A Eicma 2023, Velocifero presenta la versione definitiva di Race-X

articolo pubblicato su timemagazine.it

 

La produzione inizierà nel marzo del 2024 e sarà disponibile in quattro diverse colorazioni

A pochi giorni dall’apertura di Eicma, la rinomata Esposizione Internazionale del Ciclo e Motociclo (9-12 novembre 2023), Velocifero ha rivelato in anteprima uno dei modelli che saranno protagonisti dell’evento: la Race-X, una moto scrambler elettrica adatta ai guidatori a partire dai 16 anni, che non solo offre un’estetica accattivante, ma anche soluzioni tecnologiche all’avanguardia.

Race-X, autonomia fino a 170 chilometri

La Race-X vanta un’autonomia eccezionale, con la capacità di percorrere fino a 170 chilometri con una velocità massima di 110 km/h. Ciò che la distingue sul mercato è il breve tempo di ricarica, che richiede solo 2,5 ore per una carica completa. Questa può essere effettuata sia tramite una presa domestica standard da 110-240 Volt utilizzando un caricabatterie dedicato, sia presso le colonnine pubbliche di ricarica in Corrente Alternata (AC).

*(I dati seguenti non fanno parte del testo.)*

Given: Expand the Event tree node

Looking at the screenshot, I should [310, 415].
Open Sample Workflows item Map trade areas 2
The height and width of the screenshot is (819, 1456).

La produzione della Race-X inizierà nel marzo del 2024

La produzione della Race-X inizierà nel marzo del 2024, e sarà disponibile in quattro diverse colorazioni: giallo, rosso, bianco e grigio. Il prezzo di listino della Race-X sarà di €7.600,00, incentivi esclusi. I visitatori di Eicma 2023 potranno ammirare la Race-X presso lo stand di Velocifero nel Padiglione 9P Stand M66.

Tartarini, patron di Velocifero: “Race-X è una tappa cruciale nell’evoluzione della moto”

Alessandro Tartarini, il patron di Velocifero, portatore di una tradizione motociclistica familiare riconosciuta in tutto il mondo, sottolinea: “La Race-X segna una tappa cruciale nell’evoluzione della moto verso un futuro più ecologico. Siamo orgogliosi di aver realizzato una moto scrambler elettrica con un design innovativo e accattivante, adatta anche ai giovani, che offre prestazioni eccezionali, grande autonomia e tempi di ricarica rapidi. Con la Race-X, stiamo rispondendo in modo tangibile alle esigenze di una mobilità sostenibile senza compromettere il piacere di guida”.